As of the Nov. 26 voting deadline and tender expiration,

• Aggregate votes were cast for £167,596,000, or 67% of the outstanding 2023 notes, with a total of £126.28 million, or 75.3% of the votes cast, in favor, including £57,793,000, or 23.1% of the outstanding amount, cast in favor through voting only instructions;

• Aggregate votes were cast for £226.6 million, or 90.6% of the outstanding 2026 notes, with a total of £213,683,000, or 94.3% of the votes cast, in favor, including £1.75 million, or 0.7% of the outstanding amount, cast in favor through voting only instructions;

• Aggregate votes were cast for £228,625,000, or 91.5% of the outstanding 2029 notes, with a total of £200.34 million, or 87.6% of the votes cast, in favor, including £24,118,000, or 9.6% of the outstanding amount, cast in favor through voting only instructions; and

• Aggregate votes were cast for £349,902,000, or 99.9% of the outstanding 2031 notes, with a total of £349,902,000, or 100% of the votes cast, in favor, including £1,533,000, or 0.4% of the outstanding amount, cast in favor through voting only instructions.

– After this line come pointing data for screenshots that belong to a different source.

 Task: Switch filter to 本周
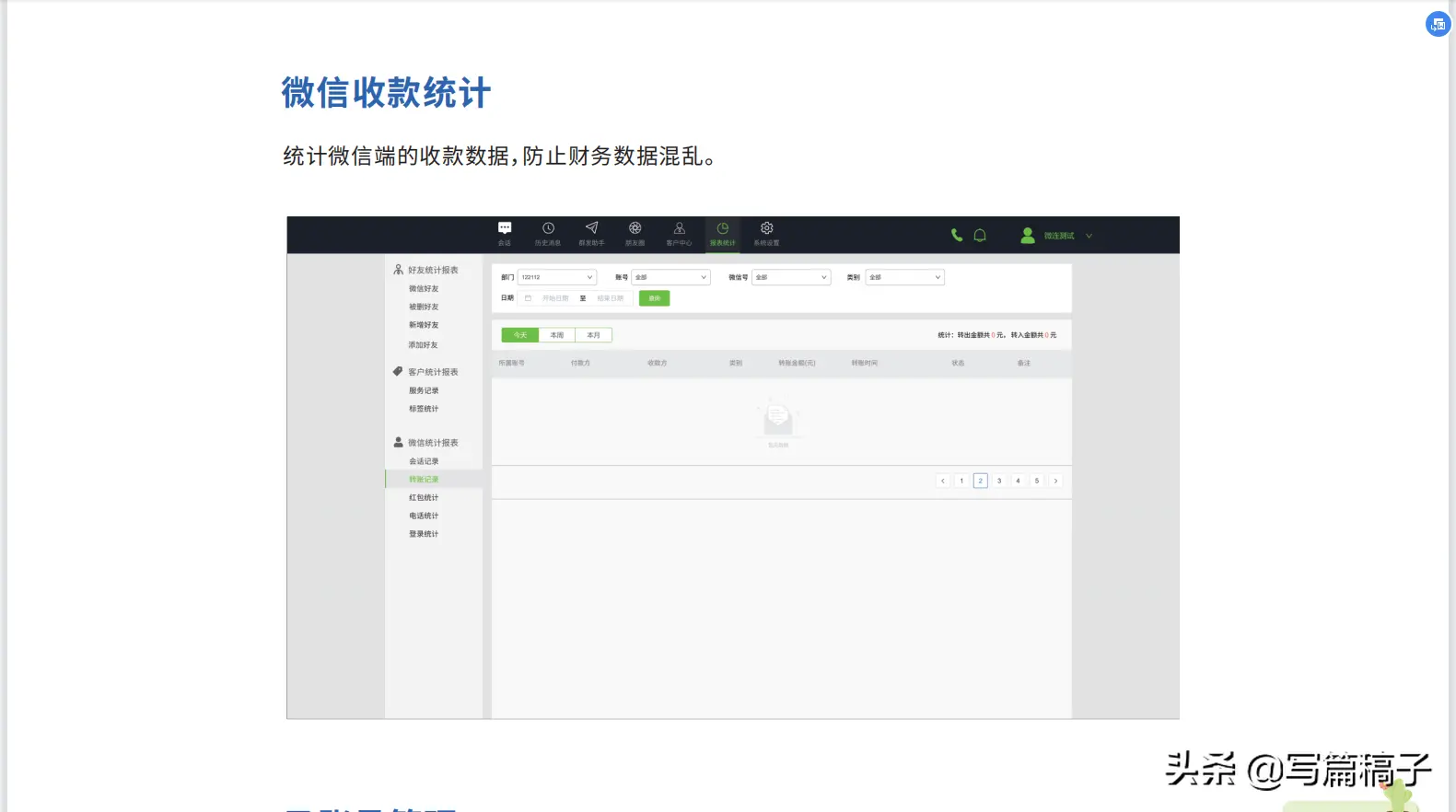(557, 335)
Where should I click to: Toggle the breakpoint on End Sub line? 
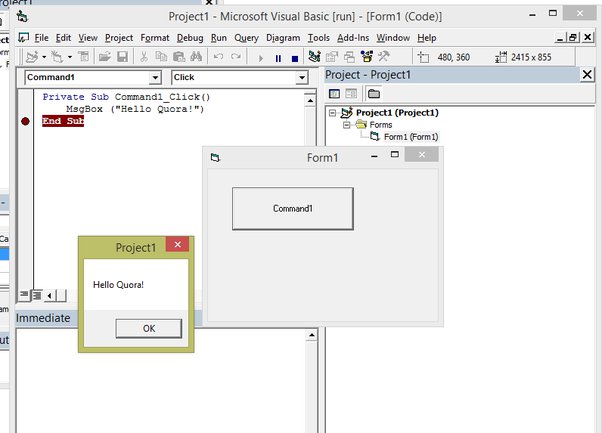(25, 121)
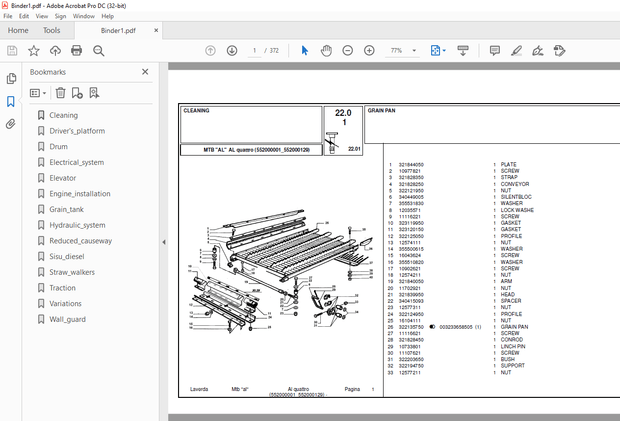This screenshot has width=620, height=421.
Task: Click the Zoom in plus icon
Action: pos(369,50)
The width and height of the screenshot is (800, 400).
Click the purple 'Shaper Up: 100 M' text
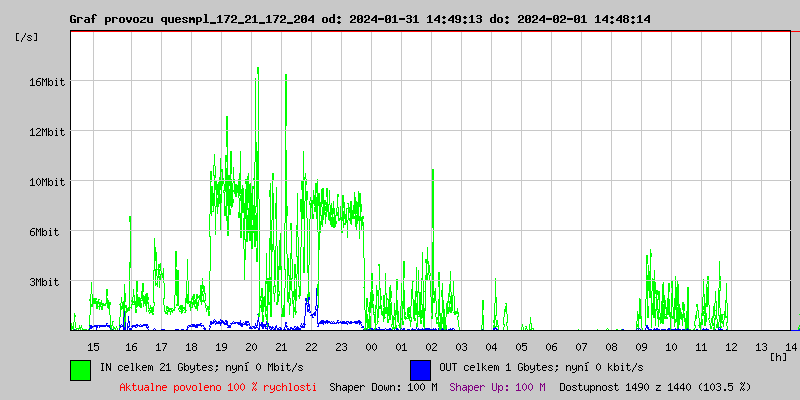497,386
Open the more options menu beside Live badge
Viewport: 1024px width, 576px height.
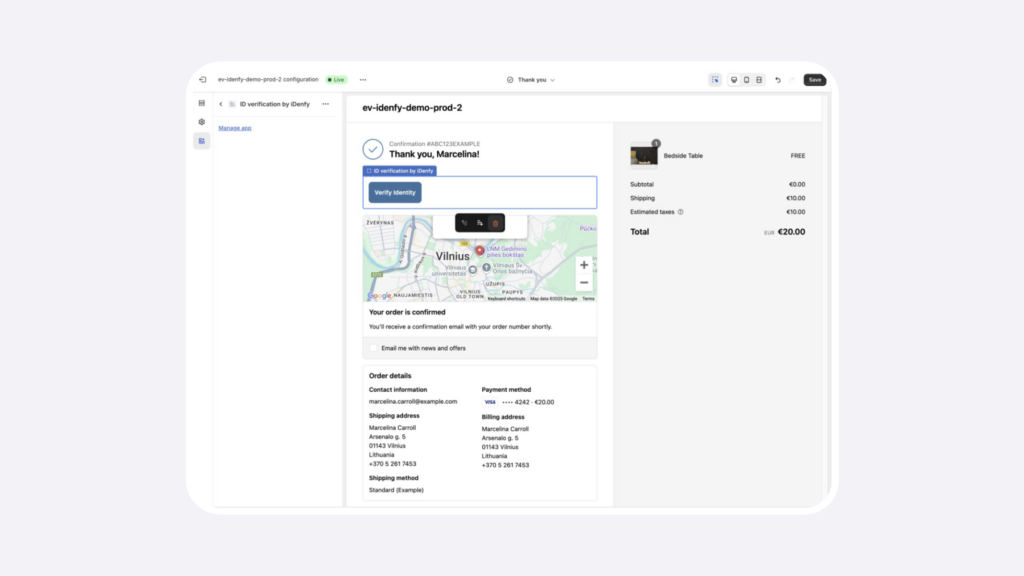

The extraordinary resolution was approved at each meeting of noteholders. Meetings were held via teleconference starting at 5 a.m. ET on Dec. 1.

Noteholders who voted in favor will receive a consent premium at £0.50 per note. Settlement will be on Dec. 2.

Assuming no noteholders exercise their put right, the remaining aggregate principal amount outstanding upon settlement will be about £181.5 million of the 2023 notes, £38.1 million of the 2026 notes, £73.8 million of the 2029 notes and £1.6 million of the 2031 notes.

In the case any put rights are exercised, the notes will be purchased by the company at par plus accrued interest up to, but excluding, the put right settlement date.

Dec. 6 is the deadline to exercise the put right, and Dec. 8 is scheduled for settlement of the put right.

BNP Paribas (+44 20 7595 8277, liability.management@bnpparibas.com), Goldman Sachs International (+44 20 7774 6343, liabilitymanagement.eu@gs.com), Merrill Lynch International (DG.LM-EMEA@bofa.com) and Mizuho International plc (+44 20 7090 6134, liabilitymanagement@uk.mizuho-sc.com) are acting as joint dealer managers.

The tabulation and tender agent is Lucid Issuer Services Ltd. (+44 20 7704 0880, morrison@lucid-is.com).

Wm Morrison is a Bradford, U.K.-based supermarket group. Clayton, Dubilier & Rice won an auction to purchase Wm Morrison for $9.5 billion, announced in early October.